A preference matrix - how many times option A ranked above B. It shows the competition between pairs. For simple tasks, average ranks and top-3 shares are enough.

In SurveyNinja: the "Ranking" element, reports, export

In the SurveyNinja builder there's a "Ranking" element. You add options and configure the input method (drag-and-drop or another). The respondent puts them in order. More detail - in the element settings.

Responses in the reports - the distribution of ranks for each option, the average rank. Excel export - a column with the order (for example "price, quality, delivery") or separate columns with ranks. For cross-tabulation and segmentation - average rank by group: do the priorities of men and women, of younger and older people, differ.

4-6 options - no more

Ranking 10 items is overload. The respondent gets tired and starts answering at random or by a pattern (first - 1, second - 2, and so on). 4-6 options is a reasonable limit. More - break them into groups or use another method (for example, paired comparison, MaxDiff).

Randomizing the order of options reduces the primacy effect - otherwise the ones first in the list tend to get high ranks. Turn it on in the settings if the display order carries no meaning.

Ranking vs rating importance on a scale

An alternative is to rate each item on a 1-5 scale ("how important"). Every aspect gets its own score. Plus: easier for the respondent. Minus: everything can get a 5 - priorities won't surface. Ranking forces a distinction: which matters more. But it only gives order, not intensity. "Price matters more than quality" - yes; "how much more" - no. The choice depends on the task.

Common mistakes

A list that's too long. 8-10 items - people give up or answer perfunctorily. Cut it down to 5-6 key ones.

Mixing criteria. "Rank by importance: price, quality, delivery, brand, sustainability" - if "sustainability" isn't relevant for some respondents, they'll put it last by default. Make sure all the options are comparable in context.

Forcing everyone to be ranked. Sometimes the respondent doesn't know or doesn't want to put things in order. A "not sure" option or the ability to skip reduces frustration but complicates analysis. Decide based on the task.

Partial ranking: top-3 instead of everything

One option is to ask for just the top-3 (or top-5) instead of a full ordering. Less load. But analysis is harder: options outside the top don't get a rank. For "what matters most," top-3 is enough; for a full hierarchy you need full ranking. Choose by the task.
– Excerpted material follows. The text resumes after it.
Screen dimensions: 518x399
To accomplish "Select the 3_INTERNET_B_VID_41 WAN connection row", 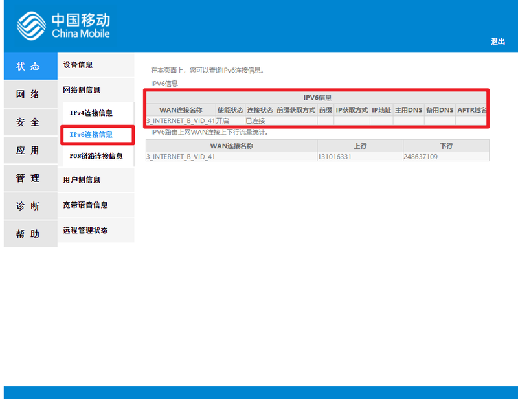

Case: priorities when choosing a course

A survey of applicants: "Rank by importance: price, location, program, instructors, reviews." 5 items, drag-and-drop. 200 responses. Average ranks: price 2.1, program 2.3, instructors 2.8, reviews 3.5, location 3.8. Price and program are in the top 2 for the majority. Cross-tabulation by age: younger people rank price higher, those over 30 rank the program. Ranking gave priorities and the difference across segments.

Connection to MaxDiff and conjoint

For a more precise measurement of priorities, people use MaxDiff (choosing the best and the worst from a set) or conjoint analysis. Ranking is simpler but cruder. For quick surveys and initial prioritization, ranking is enough. For product decisions and pricing - conjoint and MaxDiff give more reliable estimates.

Ranking - ordering options by a criterion (importance, preference). Each one gets a rank. Analysis - average ranks, top-3 shares. In SurveyNinja - the "Ranking" element with drag-and-drop. Sweet spot 4-6 options.